SELECTED TEXT:
>>
# Some flight photos



## Haimovfids (Sep 19, 2012)

I took some flight photos of tweety and marshmallow for my first time


----------



## moonchild (Jul 29, 2012)

Very cool! I wish I could get some flight shots.

I really love your aviary.


----------



## Vickitiel (Oct 10, 2012)

These are so awesome! 

Your aviary looks so exotic, it's wonderful! I love how in the second picture Marshmallow is perched in the background and then next thing he's flying over. So cool! :thumbu:


----------



## urbandecayno5 (Oct 24, 2012)

Awesome shots/aviary!

I see the elusive Cloudia made an appearance


----------



## ollieandme (Mar 25, 2013)

beautiful!! i love your aviary - spoilt birdies


----------



## clawnz (May 28, 2009)

Great shoots.
They are hared to get!
I know I have tried often.


----------



## Haimovfids (Sep 19, 2012)

> Very cool! I wish I could get some flight shots.
> 
> I really love your aviary.
<<
[Dataset entries]
>>
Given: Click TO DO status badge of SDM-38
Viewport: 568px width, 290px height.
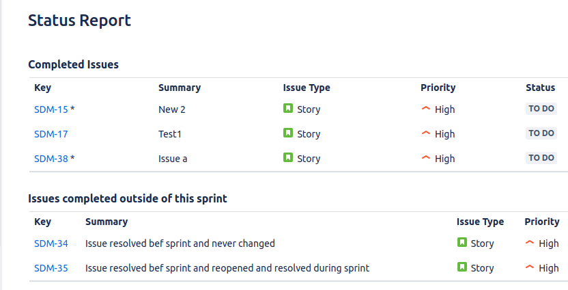Looking at the screenshot, I should (x=541, y=158).
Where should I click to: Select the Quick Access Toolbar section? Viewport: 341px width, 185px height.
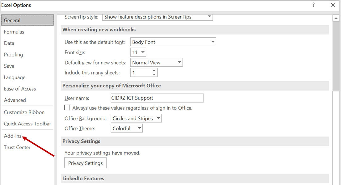click(27, 124)
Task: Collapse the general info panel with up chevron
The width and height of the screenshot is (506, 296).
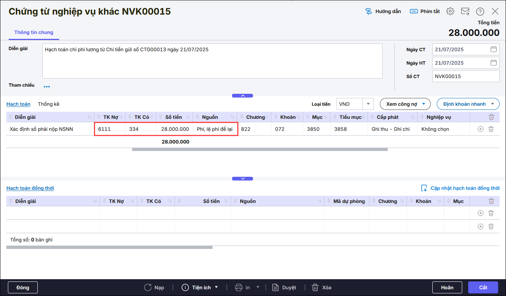Action: click(x=243, y=96)
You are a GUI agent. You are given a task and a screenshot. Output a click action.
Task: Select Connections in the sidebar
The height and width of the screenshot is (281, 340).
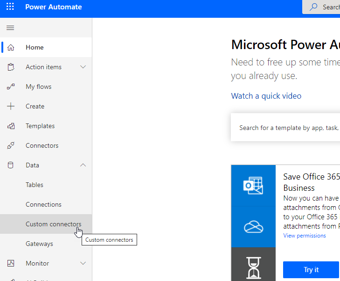pyautogui.click(x=43, y=204)
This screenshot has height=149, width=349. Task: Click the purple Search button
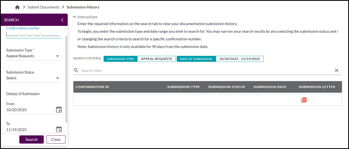[32, 139]
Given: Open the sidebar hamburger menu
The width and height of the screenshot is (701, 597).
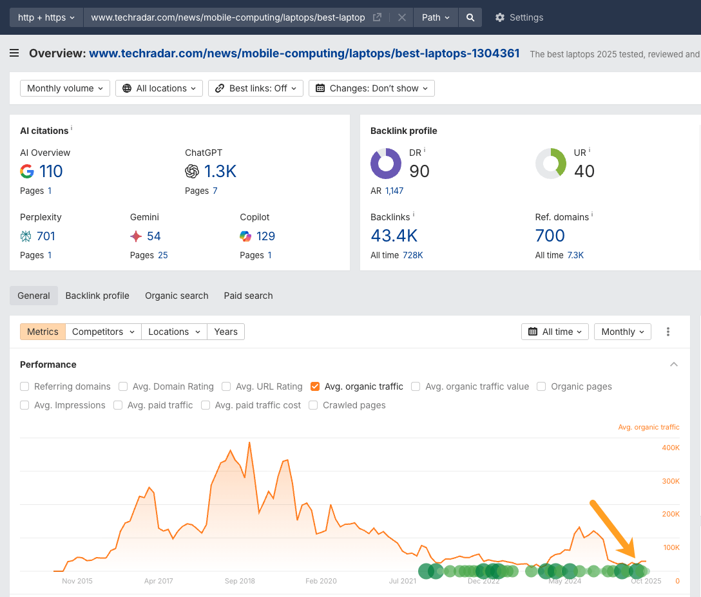Looking at the screenshot, I should point(14,53).
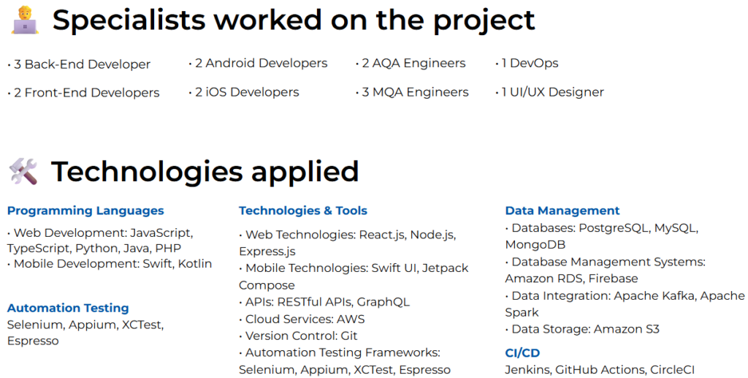
Task: Click the Data Storage: Amazon S3 bullet
Action: coord(582,329)
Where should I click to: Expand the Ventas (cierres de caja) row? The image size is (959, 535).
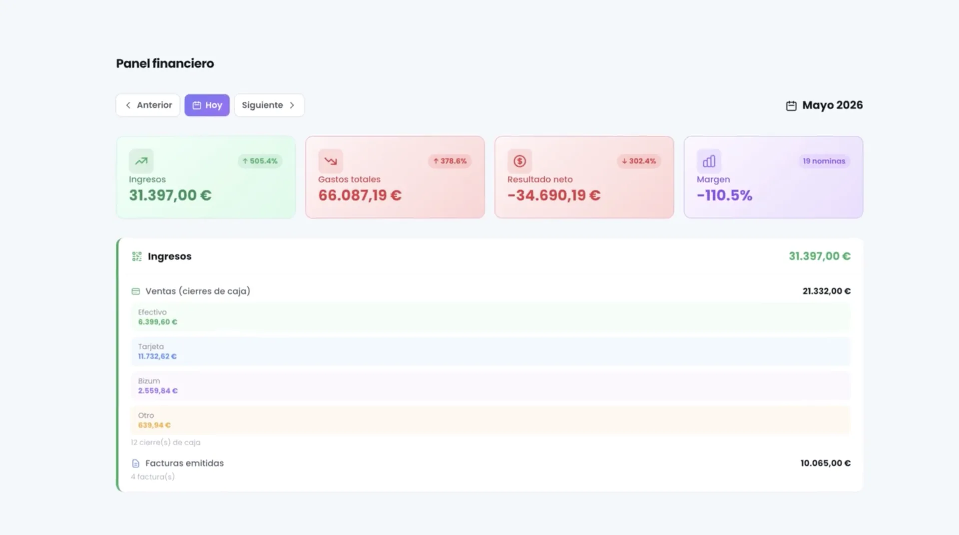[490, 291]
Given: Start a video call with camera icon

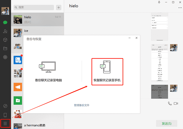Looking at the screenshot, I should coord(176,103).
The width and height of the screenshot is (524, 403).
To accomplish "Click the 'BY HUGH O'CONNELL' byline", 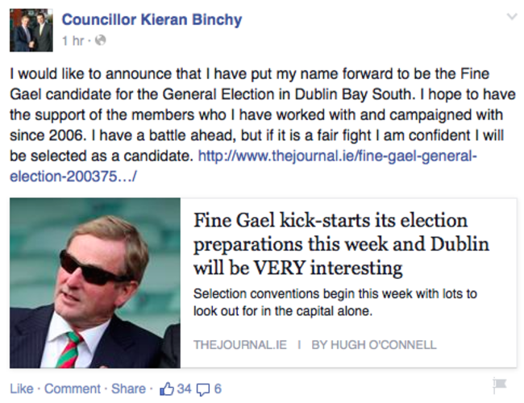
<<
REQUESTS:
- A) In the forum thread, which two birds did Haimovfids take flight photos of?
- B) How many lines of the listing contain the string "width"? Case counts. Give only the number.

EXERCISE SOLUTIONS:
- A) Tweety and Marshmallow.

- B) 7